WHAT TO DO - Return exactly the lines of the data below, from the one that contains "Task: Open the Question type dropdown" through the final line, and leave out every picture.

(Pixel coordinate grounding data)
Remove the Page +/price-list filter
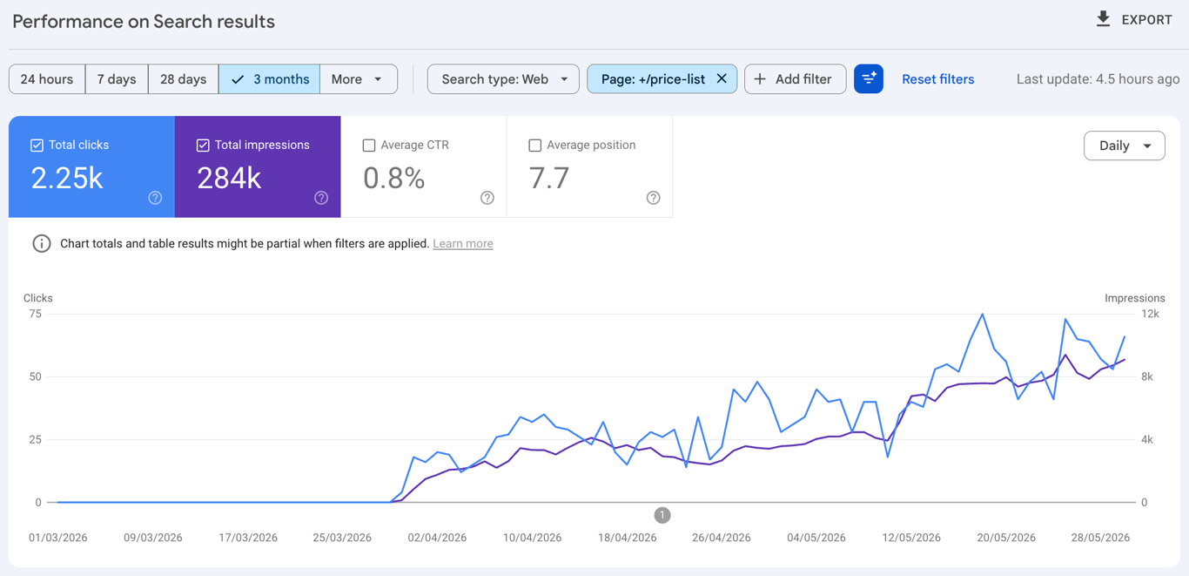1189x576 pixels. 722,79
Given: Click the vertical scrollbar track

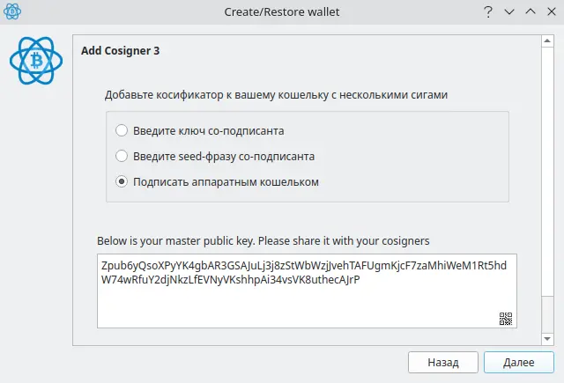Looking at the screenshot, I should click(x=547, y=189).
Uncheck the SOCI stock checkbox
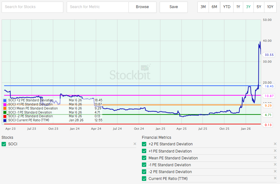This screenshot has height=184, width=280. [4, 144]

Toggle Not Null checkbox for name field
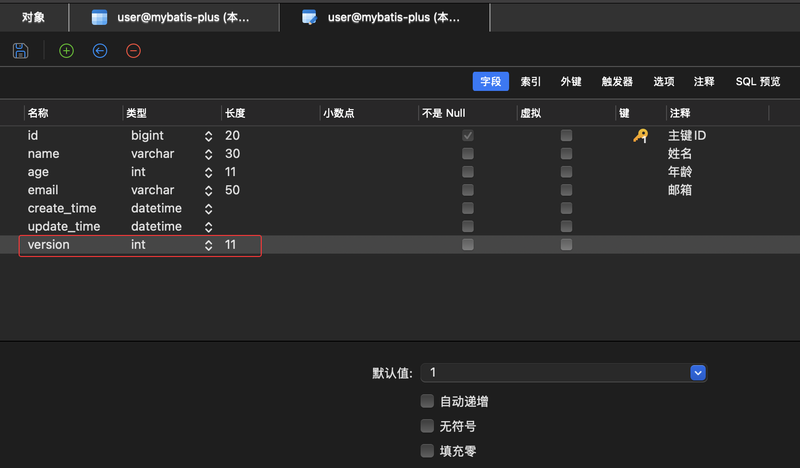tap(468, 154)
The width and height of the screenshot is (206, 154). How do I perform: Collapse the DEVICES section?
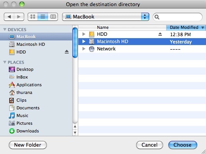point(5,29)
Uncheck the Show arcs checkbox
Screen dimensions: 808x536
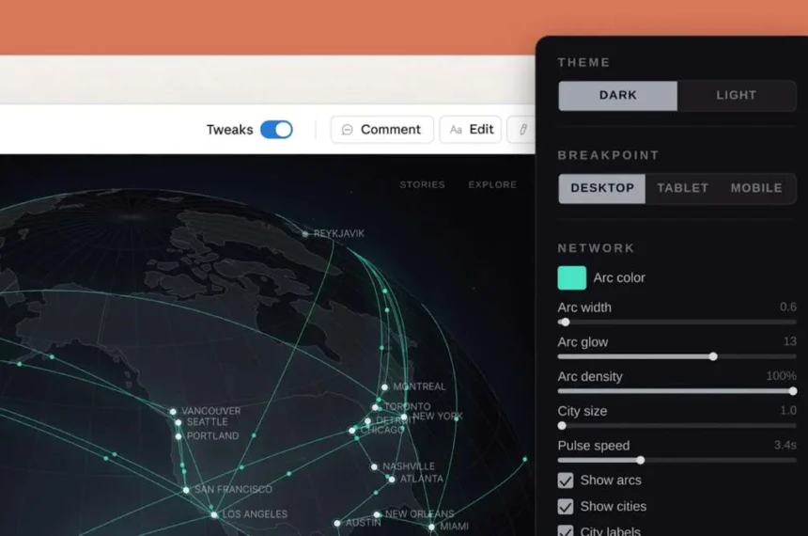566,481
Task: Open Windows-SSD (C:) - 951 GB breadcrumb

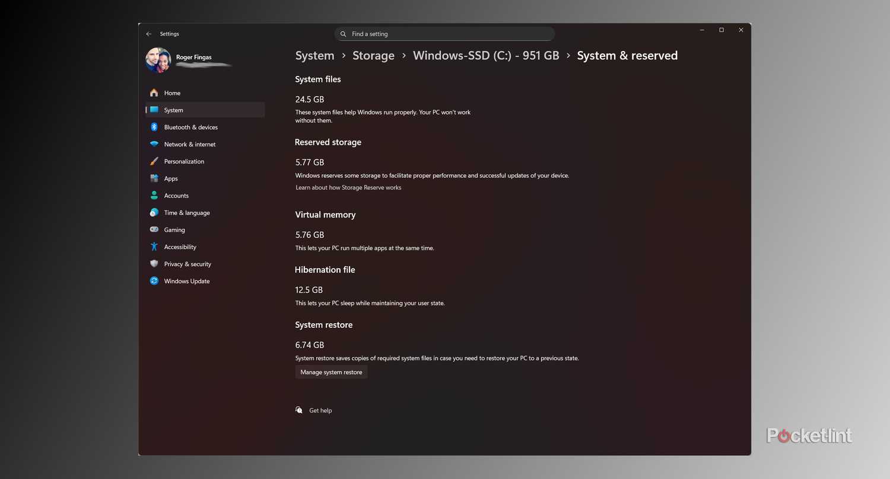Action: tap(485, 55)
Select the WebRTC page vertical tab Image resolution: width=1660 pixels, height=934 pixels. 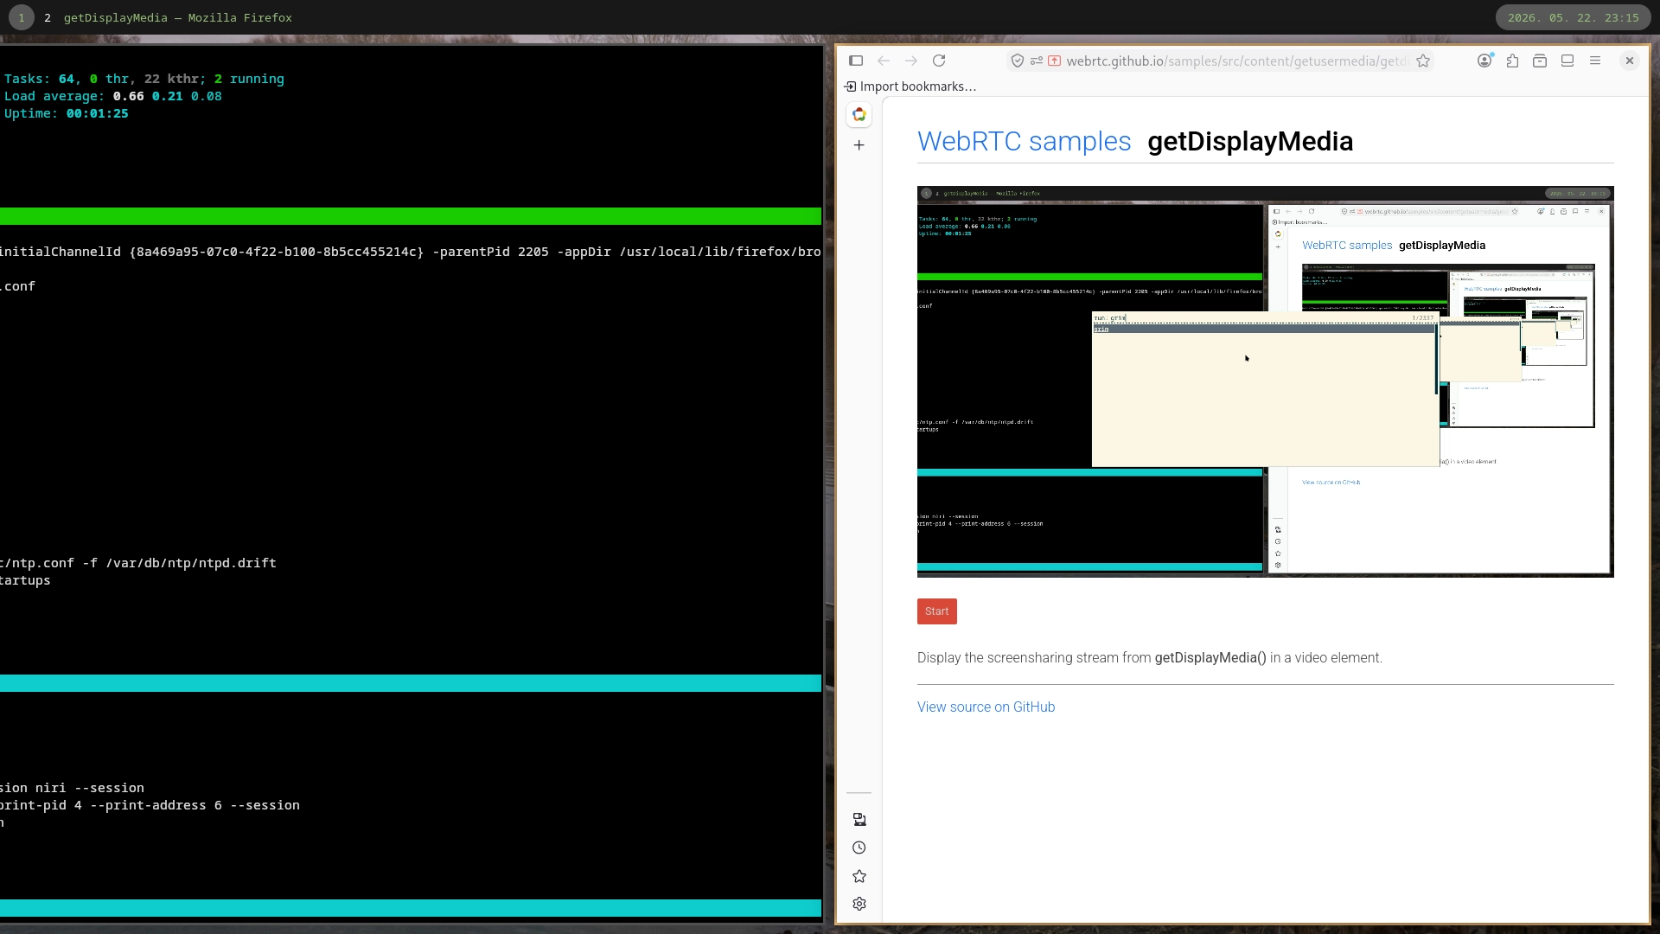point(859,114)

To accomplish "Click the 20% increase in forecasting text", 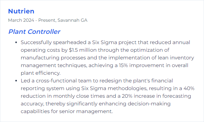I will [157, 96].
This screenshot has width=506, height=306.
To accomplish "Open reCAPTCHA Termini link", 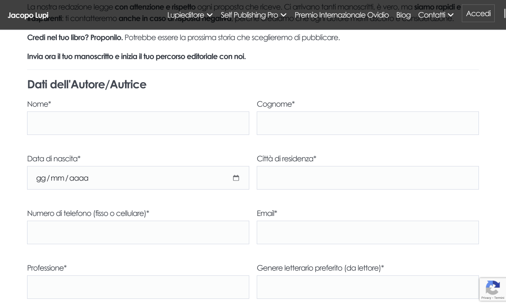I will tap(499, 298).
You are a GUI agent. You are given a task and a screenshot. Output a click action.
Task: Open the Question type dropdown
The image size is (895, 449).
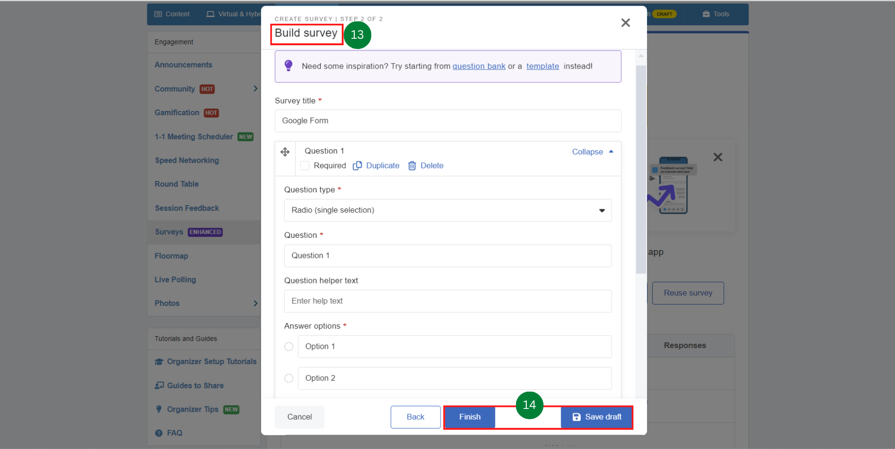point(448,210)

YOUR SOLUTION -
Task: Open the Question type dropdown
The image size is (895, 449).
point(448,210)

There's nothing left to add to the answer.